Take the data that follows and retype it word for word.

*****

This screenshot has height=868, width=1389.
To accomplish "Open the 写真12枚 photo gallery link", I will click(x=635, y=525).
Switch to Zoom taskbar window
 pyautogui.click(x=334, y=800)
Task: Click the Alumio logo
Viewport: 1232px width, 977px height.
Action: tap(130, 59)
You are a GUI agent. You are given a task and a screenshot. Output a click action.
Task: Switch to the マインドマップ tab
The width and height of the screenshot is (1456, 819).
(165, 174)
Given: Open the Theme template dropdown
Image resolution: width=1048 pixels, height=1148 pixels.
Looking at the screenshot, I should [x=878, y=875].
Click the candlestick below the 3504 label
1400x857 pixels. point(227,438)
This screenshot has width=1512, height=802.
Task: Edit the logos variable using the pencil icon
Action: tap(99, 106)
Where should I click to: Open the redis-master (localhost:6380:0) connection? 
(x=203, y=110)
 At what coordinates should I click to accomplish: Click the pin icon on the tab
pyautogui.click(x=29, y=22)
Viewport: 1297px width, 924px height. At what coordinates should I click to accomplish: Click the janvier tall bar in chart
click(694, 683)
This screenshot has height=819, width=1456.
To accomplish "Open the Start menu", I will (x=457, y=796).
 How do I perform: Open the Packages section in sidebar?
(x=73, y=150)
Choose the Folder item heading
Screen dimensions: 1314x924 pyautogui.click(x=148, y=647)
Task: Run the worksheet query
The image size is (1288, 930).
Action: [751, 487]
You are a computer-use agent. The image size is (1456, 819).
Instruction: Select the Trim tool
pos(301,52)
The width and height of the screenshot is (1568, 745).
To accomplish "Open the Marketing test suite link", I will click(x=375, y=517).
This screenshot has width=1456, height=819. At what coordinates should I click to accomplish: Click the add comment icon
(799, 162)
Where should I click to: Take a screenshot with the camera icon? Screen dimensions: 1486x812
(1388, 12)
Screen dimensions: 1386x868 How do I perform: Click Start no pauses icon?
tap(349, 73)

*****

* ANSWER SECTION *
This screenshot has height=868, width=1389.
To accomplish "Open the 写真12枚 photo gallery link", I will click(x=635, y=525).
Switch to Zoom taskbar window
 pyautogui.click(x=334, y=800)
Task: Click the Alumio logo
Viewport: 1232px width, 977px height.
Action: tap(130, 59)
You are a GUI agent. You are given a task and a screenshot. Output a click action.
Task: Switch to the マインドマップ tab
The width and height of the screenshot is (1456, 819).
(165, 174)
Given: Open the Theme template dropdown
Image resolution: width=1048 pixels, height=1148 pixels.
Looking at the screenshot, I should [x=878, y=875].
Click the candlestick below the 3504 label
1400x857 pixels. point(227,438)
This screenshot has width=1512, height=802.
Task: Edit the logos variable using the pencil icon
Action: tap(99, 106)
Where should I click to: Open the redis-master (localhost:6380:0) connection? 
(x=203, y=110)
 At what coordinates should I click to accomplish: Click the pin icon on the tab
pyautogui.click(x=29, y=22)
Viewport: 1297px width, 924px height. At what coordinates should I click to accomplish: Click the janvier tall bar in chart
click(694, 683)
This screenshot has height=819, width=1456.
To accomplish "Open the Start menu", I will (x=457, y=796).
 How do I perform: Open the Packages section in sidebar?
(x=73, y=150)
Choose the Folder item heading
Screen dimensions: 1314x924 pyautogui.click(x=148, y=647)
Task: Run the worksheet query
The image size is (1288, 930).
Action: [751, 487]
You are a computer-use agent. The image size is (1456, 819).
Instruction: Select the Trim tool
pos(301,52)
The width and height of the screenshot is (1568, 745).
To accomplish "Open the Marketing test suite link", I will click(x=375, y=517).
This screenshot has width=1456, height=819. At what coordinates should I click to accomplish: Click the add comment icon
(799, 162)
Where should I click to: Take a screenshot with the camera icon? Screen dimensions: 1486x812
(1388, 12)
Screen dimensions: 1386x868 How do I perform: Click Start no pauses icon?
tap(349, 73)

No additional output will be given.